Supplied passage:
Whole series (based on top of Steven's not-yet-pulled-by-Linus branch) is in a new
extlog-trace branch in the ras tree.

I'm working on the user-space updates to rasdaemon to pull the new
format traces.

-Tony
diff mbox

Patch

diff --git a/drivers/acpi/Kconfig b/drivers/acpi/Kconfig
index a34a228..206942b 100644
--- a/drivers/acpi/Kconfig
+++ b/drivers/acpi/Kconfig
@@ -370,6 +370,7 @@  config ACPI_EXTLOG
 	tristate "Extended Error Log support"
 	depends on X86_MCE && X86_LOCAL_APIC
 	select UEFI_CPER
+	select RAS
 	default n
 	help
 	  Certain usages such as Predictive Failure Analysis (PFA) require
@@ -384,6 +385,7 @@  config ACPI_EXTLOG
 
 	  Enhanced MCA Logging allows firmware to provide additional error
 	  information to system software, synchronous with MCE or CMCI. This
-	  driver adds support for that functionality.

Instructions for the task:
Edit the patch message, starting with "Whole series (based" and going on through "format traces.", so that "logs" stands in place of "traces".

Dataset rows:

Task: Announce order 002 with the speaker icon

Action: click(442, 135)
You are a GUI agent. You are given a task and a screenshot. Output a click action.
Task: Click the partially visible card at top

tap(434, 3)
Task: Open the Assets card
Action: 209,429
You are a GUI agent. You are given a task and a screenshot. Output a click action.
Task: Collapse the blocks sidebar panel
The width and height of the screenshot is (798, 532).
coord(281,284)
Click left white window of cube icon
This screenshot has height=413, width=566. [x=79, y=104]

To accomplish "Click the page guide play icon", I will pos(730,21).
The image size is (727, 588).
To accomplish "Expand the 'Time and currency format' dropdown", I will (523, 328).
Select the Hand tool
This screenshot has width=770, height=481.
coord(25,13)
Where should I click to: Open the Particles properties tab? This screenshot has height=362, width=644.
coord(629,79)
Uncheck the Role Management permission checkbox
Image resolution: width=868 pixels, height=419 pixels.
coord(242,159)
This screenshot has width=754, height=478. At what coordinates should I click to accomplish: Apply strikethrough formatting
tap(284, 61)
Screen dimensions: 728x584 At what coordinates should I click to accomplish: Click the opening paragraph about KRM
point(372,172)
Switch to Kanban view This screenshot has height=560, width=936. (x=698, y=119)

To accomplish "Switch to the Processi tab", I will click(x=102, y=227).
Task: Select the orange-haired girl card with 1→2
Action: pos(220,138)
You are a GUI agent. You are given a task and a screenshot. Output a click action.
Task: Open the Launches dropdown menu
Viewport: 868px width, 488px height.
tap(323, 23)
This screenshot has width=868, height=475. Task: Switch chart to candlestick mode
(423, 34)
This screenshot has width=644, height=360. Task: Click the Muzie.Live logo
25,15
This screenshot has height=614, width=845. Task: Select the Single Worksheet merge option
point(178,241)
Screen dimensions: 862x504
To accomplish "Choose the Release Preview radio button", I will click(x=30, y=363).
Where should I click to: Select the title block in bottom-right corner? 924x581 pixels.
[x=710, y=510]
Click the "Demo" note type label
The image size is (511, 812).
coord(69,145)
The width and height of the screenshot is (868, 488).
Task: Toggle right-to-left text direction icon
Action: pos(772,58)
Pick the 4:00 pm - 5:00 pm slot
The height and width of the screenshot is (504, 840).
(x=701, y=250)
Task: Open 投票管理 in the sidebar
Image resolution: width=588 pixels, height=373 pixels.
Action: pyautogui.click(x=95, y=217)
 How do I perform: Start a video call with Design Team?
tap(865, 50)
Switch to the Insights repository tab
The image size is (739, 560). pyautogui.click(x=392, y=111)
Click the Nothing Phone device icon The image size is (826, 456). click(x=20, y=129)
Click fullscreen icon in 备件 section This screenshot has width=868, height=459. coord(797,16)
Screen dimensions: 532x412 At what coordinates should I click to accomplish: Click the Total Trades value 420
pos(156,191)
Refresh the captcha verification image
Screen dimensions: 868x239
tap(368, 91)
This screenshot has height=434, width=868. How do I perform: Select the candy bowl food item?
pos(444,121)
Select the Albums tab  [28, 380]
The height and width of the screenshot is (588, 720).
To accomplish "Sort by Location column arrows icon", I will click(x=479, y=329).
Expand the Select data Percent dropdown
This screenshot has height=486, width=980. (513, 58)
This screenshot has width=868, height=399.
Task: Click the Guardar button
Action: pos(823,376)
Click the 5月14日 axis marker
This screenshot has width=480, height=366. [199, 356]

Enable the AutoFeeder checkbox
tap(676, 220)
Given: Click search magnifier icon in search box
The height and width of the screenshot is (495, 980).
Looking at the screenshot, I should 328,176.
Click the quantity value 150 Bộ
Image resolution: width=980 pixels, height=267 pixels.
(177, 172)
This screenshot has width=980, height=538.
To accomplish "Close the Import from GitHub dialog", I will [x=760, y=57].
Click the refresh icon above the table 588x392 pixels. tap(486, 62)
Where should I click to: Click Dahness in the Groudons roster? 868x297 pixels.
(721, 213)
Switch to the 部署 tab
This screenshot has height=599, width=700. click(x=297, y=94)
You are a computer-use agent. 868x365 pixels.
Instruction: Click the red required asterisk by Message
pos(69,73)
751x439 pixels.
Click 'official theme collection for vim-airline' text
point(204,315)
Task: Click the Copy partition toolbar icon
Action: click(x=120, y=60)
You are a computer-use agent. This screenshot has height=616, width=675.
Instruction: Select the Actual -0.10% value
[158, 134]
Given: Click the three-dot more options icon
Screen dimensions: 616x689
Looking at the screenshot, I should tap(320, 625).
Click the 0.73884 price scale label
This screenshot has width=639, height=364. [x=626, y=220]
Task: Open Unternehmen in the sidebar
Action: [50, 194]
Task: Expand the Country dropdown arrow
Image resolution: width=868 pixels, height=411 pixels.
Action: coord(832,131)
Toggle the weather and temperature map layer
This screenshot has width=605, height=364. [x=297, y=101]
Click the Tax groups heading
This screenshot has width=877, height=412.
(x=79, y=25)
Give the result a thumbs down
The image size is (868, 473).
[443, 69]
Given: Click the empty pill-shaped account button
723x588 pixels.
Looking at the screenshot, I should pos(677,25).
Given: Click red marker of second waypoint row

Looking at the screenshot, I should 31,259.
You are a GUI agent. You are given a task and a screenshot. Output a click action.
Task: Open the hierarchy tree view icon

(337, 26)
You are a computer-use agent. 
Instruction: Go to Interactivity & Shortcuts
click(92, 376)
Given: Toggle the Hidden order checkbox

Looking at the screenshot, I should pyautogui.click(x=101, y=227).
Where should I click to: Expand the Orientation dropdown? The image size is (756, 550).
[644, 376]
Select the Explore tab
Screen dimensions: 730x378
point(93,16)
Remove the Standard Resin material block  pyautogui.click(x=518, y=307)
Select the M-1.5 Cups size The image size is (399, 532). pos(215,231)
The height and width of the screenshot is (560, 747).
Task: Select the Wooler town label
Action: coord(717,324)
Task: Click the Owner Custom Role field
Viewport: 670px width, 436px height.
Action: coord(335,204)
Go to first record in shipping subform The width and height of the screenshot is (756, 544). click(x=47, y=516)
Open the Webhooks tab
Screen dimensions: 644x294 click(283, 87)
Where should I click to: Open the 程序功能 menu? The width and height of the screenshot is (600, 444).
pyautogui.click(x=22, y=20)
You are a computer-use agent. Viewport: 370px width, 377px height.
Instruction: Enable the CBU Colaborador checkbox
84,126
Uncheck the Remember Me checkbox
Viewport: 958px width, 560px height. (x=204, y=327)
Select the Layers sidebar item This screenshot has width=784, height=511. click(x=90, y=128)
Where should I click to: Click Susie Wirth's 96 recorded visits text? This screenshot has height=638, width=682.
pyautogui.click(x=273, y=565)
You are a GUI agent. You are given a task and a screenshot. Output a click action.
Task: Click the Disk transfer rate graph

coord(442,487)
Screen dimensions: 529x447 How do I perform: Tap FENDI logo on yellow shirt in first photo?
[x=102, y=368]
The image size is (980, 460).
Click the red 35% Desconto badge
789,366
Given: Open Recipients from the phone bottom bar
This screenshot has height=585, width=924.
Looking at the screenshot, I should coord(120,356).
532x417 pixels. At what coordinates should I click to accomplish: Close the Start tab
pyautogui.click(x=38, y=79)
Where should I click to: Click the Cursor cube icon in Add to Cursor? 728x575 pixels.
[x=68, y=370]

Solution for this problem:
Whole series (based on top of Steven's not-yet-pulled-by-Linus branch) is in a new
extlog-trace branch in the ras tree.

I'm working on the user-space updates to rasdaemon to pull the new
format logs.